RepGenR (Representative-Genome Repositories) is a bioinformatics tool designed to streamline the process of clustering genome sequences. It uses average nucleotide identity (ANI) to produce representative genome repositories, providing researchers with a more manageable dataset for large-scale genomic studies.
RepGenR offers a suite of features to facilitate the organization and analysis of genomic data:
- Taxa selection from the GTDB (Genome Taxonomy DataBase).
- Downloading and formatting genome sequences into a standardized naming convention.
- De-replication of genomes based on average nucleotide identity (ANI).
- Phylogenetic tree computation for both dereplicated and all sequence datasets.
- Generation of phylogenetic trees in a format compatible with downstream processes such as FlexTaxD.
To begin using RepGenR, please consult the wiki for detailed installation instructions and usage guidelines.
Quick installation guide for users who are familiar with the command line:
# Create a new environment and install dependencies. Make sure to activate the environment before installing RepGenR.

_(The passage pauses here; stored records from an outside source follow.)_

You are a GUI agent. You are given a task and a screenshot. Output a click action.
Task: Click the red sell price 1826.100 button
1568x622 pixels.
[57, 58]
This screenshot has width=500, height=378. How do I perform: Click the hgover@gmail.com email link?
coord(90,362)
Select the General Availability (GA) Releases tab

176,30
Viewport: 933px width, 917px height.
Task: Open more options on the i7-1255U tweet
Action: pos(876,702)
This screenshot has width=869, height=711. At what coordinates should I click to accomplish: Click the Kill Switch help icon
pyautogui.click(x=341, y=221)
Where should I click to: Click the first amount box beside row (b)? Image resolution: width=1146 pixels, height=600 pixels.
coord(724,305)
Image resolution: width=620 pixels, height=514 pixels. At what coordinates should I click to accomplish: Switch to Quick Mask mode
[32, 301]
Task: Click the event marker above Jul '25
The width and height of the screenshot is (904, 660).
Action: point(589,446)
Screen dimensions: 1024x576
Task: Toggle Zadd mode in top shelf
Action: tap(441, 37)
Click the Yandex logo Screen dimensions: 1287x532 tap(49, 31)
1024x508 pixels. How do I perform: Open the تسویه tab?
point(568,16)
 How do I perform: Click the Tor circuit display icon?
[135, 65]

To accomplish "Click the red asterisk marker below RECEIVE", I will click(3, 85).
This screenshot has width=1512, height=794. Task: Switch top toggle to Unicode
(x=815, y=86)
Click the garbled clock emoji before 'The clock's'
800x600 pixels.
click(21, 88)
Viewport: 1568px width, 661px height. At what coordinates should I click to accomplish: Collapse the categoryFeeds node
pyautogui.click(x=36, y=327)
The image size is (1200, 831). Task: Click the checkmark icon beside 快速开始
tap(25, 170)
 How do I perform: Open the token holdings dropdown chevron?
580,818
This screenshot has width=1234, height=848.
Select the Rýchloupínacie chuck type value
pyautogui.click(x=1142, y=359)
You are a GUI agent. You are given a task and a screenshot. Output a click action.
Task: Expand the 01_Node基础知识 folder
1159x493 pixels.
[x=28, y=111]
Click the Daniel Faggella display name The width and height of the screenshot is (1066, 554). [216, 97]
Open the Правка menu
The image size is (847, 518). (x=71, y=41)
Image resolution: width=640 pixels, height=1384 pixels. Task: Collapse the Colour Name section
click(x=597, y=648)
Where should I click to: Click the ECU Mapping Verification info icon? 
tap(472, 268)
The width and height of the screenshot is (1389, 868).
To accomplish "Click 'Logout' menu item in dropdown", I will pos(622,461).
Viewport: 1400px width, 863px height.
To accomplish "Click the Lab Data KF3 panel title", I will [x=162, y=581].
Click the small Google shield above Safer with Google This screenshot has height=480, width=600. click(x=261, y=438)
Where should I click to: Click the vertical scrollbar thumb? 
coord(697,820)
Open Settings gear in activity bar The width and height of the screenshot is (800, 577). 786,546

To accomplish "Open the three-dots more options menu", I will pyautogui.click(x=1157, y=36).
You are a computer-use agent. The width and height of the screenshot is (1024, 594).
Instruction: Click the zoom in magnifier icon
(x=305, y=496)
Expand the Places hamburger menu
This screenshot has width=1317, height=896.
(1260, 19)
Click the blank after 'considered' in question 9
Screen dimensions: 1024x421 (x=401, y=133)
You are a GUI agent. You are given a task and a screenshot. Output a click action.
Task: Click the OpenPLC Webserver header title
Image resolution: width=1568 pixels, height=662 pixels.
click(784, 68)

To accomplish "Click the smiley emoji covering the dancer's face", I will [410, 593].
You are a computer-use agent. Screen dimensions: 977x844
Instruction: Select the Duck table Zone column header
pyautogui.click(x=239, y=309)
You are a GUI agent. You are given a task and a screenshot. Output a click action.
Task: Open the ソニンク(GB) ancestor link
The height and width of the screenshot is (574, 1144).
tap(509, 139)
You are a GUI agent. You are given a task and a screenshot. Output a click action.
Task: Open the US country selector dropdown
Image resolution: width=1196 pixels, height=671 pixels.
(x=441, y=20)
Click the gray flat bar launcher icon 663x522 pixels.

mamba create -n RepGenR -y python=3 matplotlib requests drep checkm-genome ncbi-datasets-cli mashtree progressivemauve iqtree ete3
# Clone the repository
git clone https://github.com/FOI-Bioinformatics/repgenr.git
# Navigate to the RepGenR directory and install
cd repgenr
pip install .
# For detailed installation instructions please refer to the wiki
For a complete guide on how to use RepGenR, please refer to the wiki. Here's a quick start command to get you running:
# Replace with actual usage command
repgenr --help
See module wiki page for available sub commands.
We welcome contributions to RepGenR! If you have suggestions or contributions, please open an issue or pull request.
RepGenR is licensed under the MIT License.